→ Extracted text:
Block went from nearly 13,000 employees at the end of 2023 to fewer than 6,000 today. Jack Dorsey justified the 40% workforce reduction by pointing to "intelligence tools" - specifically naming Anthropic's Claude Code and OpenAI's Codex - that he says let a smaller team "do more and do it better."
Now, current and former employees are calling that explanation into question.
The "AI Costume" Theory
Aaron Zamost, who ran communications at Square (now Block) from 2015 to 2020, put it bluntly: "Not all the roles I've heard that Block is eliminating can be handled by AI, yet executives are treating it as equally useful today to all disciplines." He pointed to Block cutting its policy team and eliminating diversity and inclusion roles entirely - positions with no obvious AI replacement.
Former employee Jason Karsh was more direct: "This isn't an AI story. It's organizational bloat wearing an AI costume."
That bloat is real. Block tripled its headcount from about 4,000 at the end of 2019 to nearly 13,000 by late 2023, a hiring binge that already led to layoffs in both 2024 and 2025 before this latest round. Mizuho Americas analyst Dan Dolev agreed, saying "the vast majority of these cuts were probably not due to AI."
What Dorsey Actually Said
Dorsey's shareholder letter leaned hard into the AI narrative. "Intelligence tools have changed what it means to build and run a company," he wrote. "Intelligence tool capabilities are compounding faster every week." He predicted most companies would make similar cuts within a year.
The stock market liked it. Block's share price jumped in after-hours trading after the announcement, even though the stock has dropped over 75% in the past five years.
But Wharton professor Ethan Mollick questioned whether any AI tool today delivers a "sudden 50%+ efficiency gain" that would justify cutting nearly half a company. Zamost listed the actual state of corporate AI: "useless email summaries, antisemitic chatbots, and AI overviews that can't get even basic facts right."
The Mandate for Those Who Remain
The roughly 6,000 employees still at Block face their own pressure. Dorsey has mandated that every remaining worker use generative AI tools daily, with AI fluency now built into performance evaluations. Reports describe company morale as the worst in years.
This is the tension at the center of the AI-and-jobs debate right now. AI coding assistants and automation tools are genuinely useful for certain tasks. But there is a growing gap between what these tools can actually do today and the corporate narratives being built around them to justify restructuring decisions that might have happened anyway.
Block had a bloat problem. AI gave Dorsey a better story to tell Wall Street about fixing it.

→ Supplied records:
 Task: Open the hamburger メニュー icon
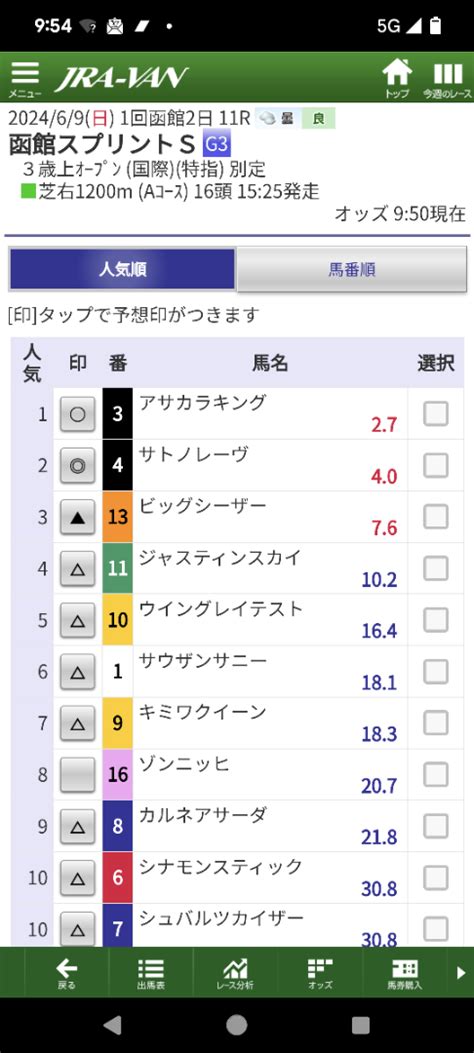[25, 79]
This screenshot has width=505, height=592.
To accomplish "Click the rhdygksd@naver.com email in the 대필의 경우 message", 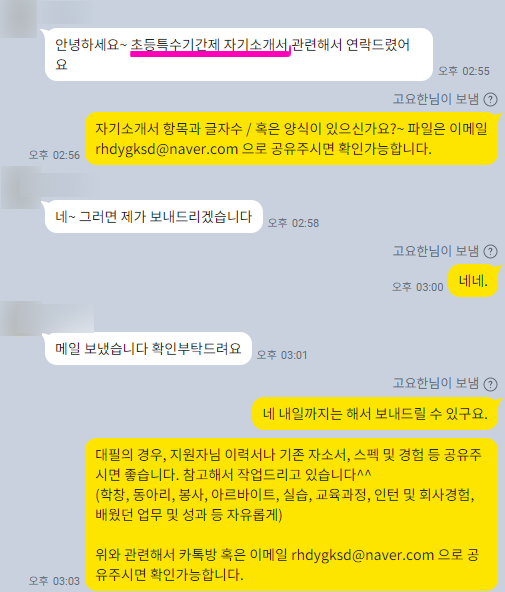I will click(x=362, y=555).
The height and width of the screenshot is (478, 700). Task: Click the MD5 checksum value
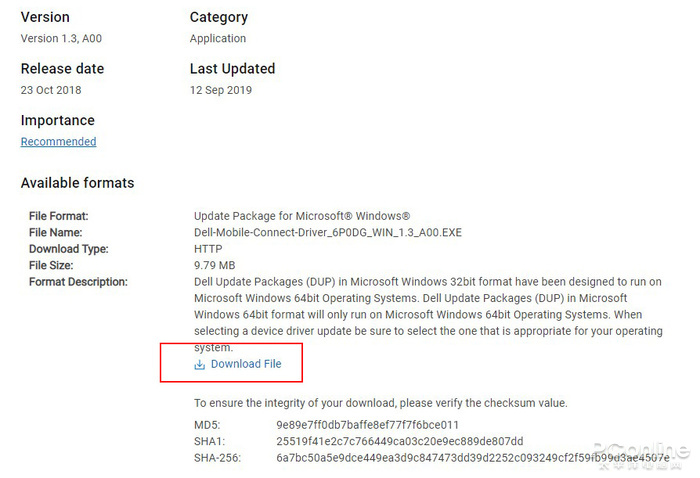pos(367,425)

→ Questions:
1. In the article on Block's layoffs, which two AI tools did Jack Dorsey specifically name?
2. Do these statements agree with the article on Block's layoffs? For each, give yes or no and quote the deciding words.
(a) Block had about 4,000 employees at the end of 2019.
(b) Block's share price fell in after-hours trading after the announcement.
(c) AI fluency is now part of performance evaluations at Block.

→ Answers by task:
1. Anthropic's Claude Code and OpenAI's Codex.

2.
(a) Yes: "Block tripled its headcount from about 4,000 at the end of 2019"
(b) No: "Block's share price jumped in after-hours trading after the announcement"
(c) Yes: "with AI fluency now built into performance evaluations"